Heckscher-Ohlin Model
The Heckscher-Ohlin model is a neoclassical trade theory which suggests that each country has specific advantages and disadvantages in trade that are based on the factors of production (such as land, labor, and capital) that are most abundant. For example, a country with abundant capital might have an advantage in goods that require intensive capital investment (e.g., machine tools). This theory is used to explain why certain countries succeed in certain industries and fail in others. For example, China, with an abundance of cheap labor, has had success in the apparel industry while Japan, with an abundance of capital, has had success in the electronics industry.
New Trade Theory
The third theory of international trade that will be discussed is new trade theory. This theory is based on the notion that countries can benefit from international trade by specializing in goods and services that they produce relatively more efficiently than other countries. In contrast to the absolute advantage theory and the Heckscher-Ohlin model, the new trade theory focuses on dynamic gains from international trade rather than static gains. For example, by specializing in an industry and exploiting economies of scale, it may be possible for a country to gain a competitive advantage over its rivals.
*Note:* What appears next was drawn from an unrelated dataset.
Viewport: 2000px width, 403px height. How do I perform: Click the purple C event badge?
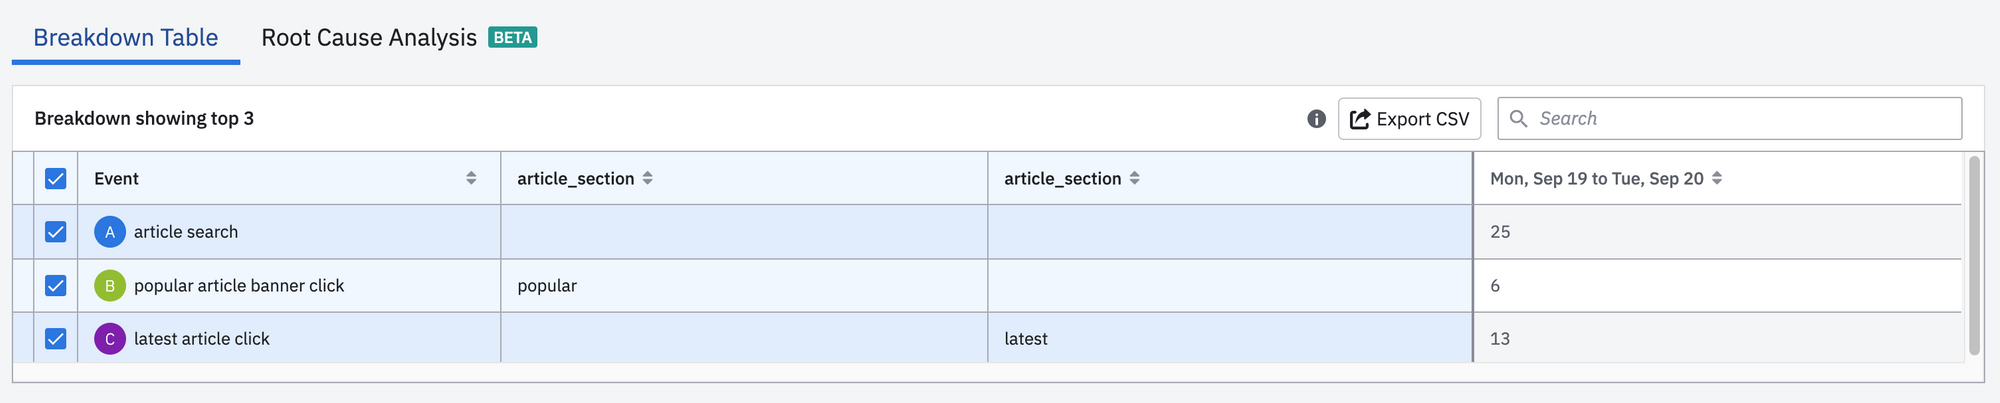pyautogui.click(x=110, y=339)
This theory has been used to explain why certain countries, such as Japan, have been able to become dominant in certain industries (e.g., automobiles) and why certain countries, such as China, have become major producers of certain products (e.g., apparel).
Empirical Evidence
This paper has discussed three theories of international trade: absolute advantage, the Heckscher-Ohlin model, and new trade theory. To assess which of these theories is most likely to be supported by empirical evidence, it is important to consider the evidence that has been collected to support each theory. Studies have found that the absolute advantage theory is largely supported by evidence, as countries with absolute advantages in producing certain goods or services tend to specialize in those goods or services and dominate the corresponding markets. Similarly, the Heckscher-Ohlin model has been supported by studies that show countries with abundant factors of production, such as capital and labor, tend to specialize in goods that require those factors. Finally, studies have supported the new trade theory, finding that countries can gain competitive advantages by specializing in certain goods and services and exploiting economies of scale.
Conclusion
This paper has discussed three contemporary theories of international trade: absolute advantage, the Heckscher-Ohlin model, and new trade theory. Each theory explains how countries can benefit from international trade by exploiting their relative advantages. It has been found that all three theories are supported by empirical evidence, although the degree to which each theory is supported varies by country. Thus, while there is no clear consensus on which international trade theory is the most accurate, evidence suggests that all three theories can be used to explain the dynamics of international exchange.